A dos Micras de Una Vida Kaat Vicious
A dos Micras de Una Vida Kaat Vicious
Se trataba de una hermosa chica adolecente, de no mas de 18 años, vestida completamente de blanco, con un vestido extremadamente extraño, formado por múltiples pliegues, capa sobre capa de una tela completamente mate, ligeramente desgarrada de las esquinas, como si hubiera huido de una boda en plena celebración y se hubiese deshecho por partes de aquel vestido durante el camino, más... sin embargo lucía lo suficientemente alegre y serena, lo cual descartaría la historia de tragedia que podría fácilmente atribuirse a primera instancia, dadas las inusuales condiciones. Su cabello era castaño claro, era de un rizado suave, como seda, tan bien cuidado que brillaba como cajeta líquida con las luces blancas del mismo vagón, su tez era blanca pero más hacia un tono rosa pálido, super uniforme y coronando todos los inusuales detalles de su aspecto, tenía unos gigantescos ojos grises, como dos enormes diamantes que también me miraban de vuelta.
Cuando espabile, ya era demasiado tarde, es decir, no se cuanto tiempo llevaba mirándola directamente a los ojos, nunca sentí la clásica incomodidad de pudor habitual cuando sucede algo asi, rápidamente tragué saliva y desvie rápidamente la mirada hacia la ventana del vagón, ahora sí con una sensación total de pena, era seguro que me encontraba ya completamente sonrojado, no había marcha atrás, podía sentir todo ese calor en la cara, pero nunca lo vi venir, tenía una mirada tan gentil que ni siquiera podía sentirla, asi que espere varios minutos viendo a la nada y esperando lo mejor, respire y lentamente con la mayor de las cautelas intenté mirarla de reojo nuevamente.
Mi sorpresa sería tal que ella seguía ahí, inmovil, ahora con el mentón apoyado sobre uno de sus brazos para descansar la cabeza, esta vez sonriendo intermitentemente, con una seguridad y determinación que no suelo ver a menudo en mi dia a dia, mirandome fijamente y sin miedo con aquellos ojos que no podía esquivar, hipnóticos, profundos, gigantes.
Entonces sintiéndome salvado por la llegada de la estación “chabacano” destino al cual debíamos llegar, el vagón se iluminó al mismo tiempo que la gente rápidamente se ponía de pie y se apresuraba a bajar, rompiendo abruptamente el poder magnético que aquellos ojos parecían ejercer sobre mí, rápidamente eché mi mochila al hombro y salí tan pronto se abrieron la puertas.
Una vez ya caminado en el transbordo, lejos ya de todo aquel suceso, pregunte al “Tio” si la había visto, solo para corroborar que no se trataba de una aparición fantasmal, ya que toda persona que vive en la ciudad sabe, que los encuentros con lo paranormal en el metro son bastante habituales, sin embargo para mi tranquilidad me respondió.

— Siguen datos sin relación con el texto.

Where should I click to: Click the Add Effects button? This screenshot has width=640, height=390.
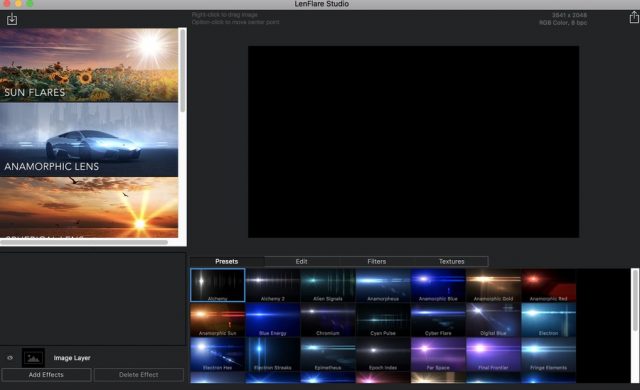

El Tio: Si la vi, realmente hermosa…
Yo: Si era... muy inusual
El Tio: y te veía sin parar, de hecho todo el camino, mínimo para que le hubieras hablado.
Yo: ¿Todo el camino?
El Tío: Así es señor, no es broma, te miro fijamente durante todo el camino…
De nuevo, jamás volvería a saber de esta misteriosa chica, sin nombres, sin realmente saber el propósito u origen de sus historias, las interrogantes pueden ser muchas y tener respuestas inabarcables, llegar a ser desde extremadamente curiosas o aburridamente sencillas... y sin embargo heme aquí iniciando un relato tan relativamente inverosímil, como si se tratara de una larga historia escrita, abierta aleatoriamente justo por la mitad, y de hecho lo es… es justo aquí en la mitad de una larga travesía de sucesos extraños que deseo comenzar, puesto que aunque aun no tenga sentido aun el cómo fue que terminamos aquí, en un carrusel de memorables eventos, si deseo que comiencen mis escritos justo aquí, justo a la mitad de todo, donde es esta incómoda e insistente pregunta hace su indeseada aparición.

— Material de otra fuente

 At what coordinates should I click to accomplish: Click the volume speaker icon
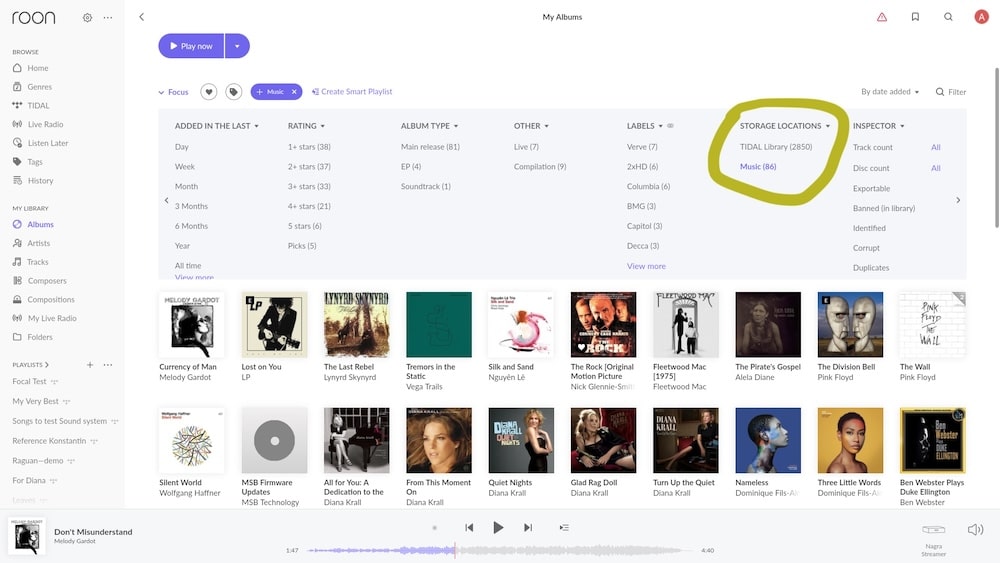tap(975, 529)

Es cierto que encuentro terriblemente frustrante estos intrusivos destellos de regresión que me abordan con cada vez más constancia en estos últimos días, como si una extraña y carente de todo sentido pendiente me estuviera llamando con fuerza, del más allá, de un pasado que yace sepultado, debajo de miles y miles capas de pasado, de memorias que se han ido desvaneciendo al olvido, de incógnitas no resueltas, pero ya sin respuesta.
De haber escogido el camino de hablarles…
¿Qué tan diferente sería mi actualidad? y ¿esa actualidad sería mejor que la que tengo ahora o podría ser considerablemente peor?